EXERCISE: Would you transcribe the line containing "Task: Click the 崩坏星穹铁道 carousel thumbnail" and every line after it, through the end of the records below, exactly and with nothing else?

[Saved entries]
== Segment start ==

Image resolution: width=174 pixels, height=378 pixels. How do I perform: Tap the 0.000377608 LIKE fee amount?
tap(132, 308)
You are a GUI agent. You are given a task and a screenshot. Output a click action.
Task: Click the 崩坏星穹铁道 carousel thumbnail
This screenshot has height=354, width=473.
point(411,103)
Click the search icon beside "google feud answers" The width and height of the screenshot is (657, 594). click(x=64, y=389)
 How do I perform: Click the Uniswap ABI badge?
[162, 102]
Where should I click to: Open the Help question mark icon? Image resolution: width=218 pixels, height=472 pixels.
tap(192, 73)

== Segment end ==

EXERCISE OUTPUT:
Task: Click the 崩坏星穹铁道 carousel thumbnail
This screenshot has height=354, width=473.
point(411,103)
Click the search icon beside "google feud answers" The width and height of the screenshot is (657, 594). click(x=64, y=389)
 How do I perform: Click the Uniswap ABI badge?
[162, 102]
Where should I click to: Open the Help question mark icon? Image resolution: width=218 pixels, height=472 pixels.
tap(192, 73)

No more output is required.